When the line containing "Where should I click to: Select" is found in the data below, copy it and each line after it through the line containing "Given: Dismiss dialog with the Cancel button", exactly and with no others.

▸ Data extracted from a collection:
:::

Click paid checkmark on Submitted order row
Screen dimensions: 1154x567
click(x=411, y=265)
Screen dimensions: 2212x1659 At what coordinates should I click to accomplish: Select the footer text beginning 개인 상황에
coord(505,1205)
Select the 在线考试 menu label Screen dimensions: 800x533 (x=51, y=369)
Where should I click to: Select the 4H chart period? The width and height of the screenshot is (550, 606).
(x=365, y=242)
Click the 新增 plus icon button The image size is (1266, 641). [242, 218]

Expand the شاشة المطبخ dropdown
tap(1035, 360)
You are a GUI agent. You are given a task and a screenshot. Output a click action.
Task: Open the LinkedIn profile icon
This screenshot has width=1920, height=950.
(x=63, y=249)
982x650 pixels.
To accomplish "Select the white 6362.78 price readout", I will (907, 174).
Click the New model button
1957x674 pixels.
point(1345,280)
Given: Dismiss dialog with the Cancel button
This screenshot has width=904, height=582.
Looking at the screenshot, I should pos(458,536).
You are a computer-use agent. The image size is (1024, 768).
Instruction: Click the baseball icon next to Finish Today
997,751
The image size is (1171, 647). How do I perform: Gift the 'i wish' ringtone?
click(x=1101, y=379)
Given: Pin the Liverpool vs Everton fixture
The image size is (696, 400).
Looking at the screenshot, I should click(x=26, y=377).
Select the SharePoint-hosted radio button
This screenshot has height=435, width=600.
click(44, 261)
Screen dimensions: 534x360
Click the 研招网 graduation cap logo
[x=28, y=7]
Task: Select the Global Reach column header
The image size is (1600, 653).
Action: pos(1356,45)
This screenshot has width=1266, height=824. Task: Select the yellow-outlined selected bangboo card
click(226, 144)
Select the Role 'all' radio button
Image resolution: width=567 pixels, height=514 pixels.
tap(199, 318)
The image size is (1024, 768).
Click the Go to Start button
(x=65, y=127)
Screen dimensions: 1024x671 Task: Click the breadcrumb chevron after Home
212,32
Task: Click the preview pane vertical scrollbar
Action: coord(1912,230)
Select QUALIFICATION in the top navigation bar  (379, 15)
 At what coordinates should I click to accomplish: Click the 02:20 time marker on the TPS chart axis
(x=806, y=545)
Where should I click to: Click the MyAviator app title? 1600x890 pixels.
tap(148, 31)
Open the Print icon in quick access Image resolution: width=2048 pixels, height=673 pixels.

:::

▸ Response to the task:
Where should I click to: Select the 4H chart period? The width and height of the screenshot is (550, 606).
(x=365, y=242)
Click the 新增 plus icon button The image size is (1266, 641). [242, 218]

Expand the شاشة المطبخ dropdown
tap(1035, 360)
You are a GUI agent. You are given a task and a screenshot. Output a click action.
Task: Open the LinkedIn profile icon
This screenshot has width=1920, height=950.
(x=63, y=249)
982x650 pixels.
To accomplish "Select the white 6362.78 price readout", I will (907, 174).
Click the New model button
1957x674 pixels.
point(1345,280)
Given: Dismiss dialog with the Cancel button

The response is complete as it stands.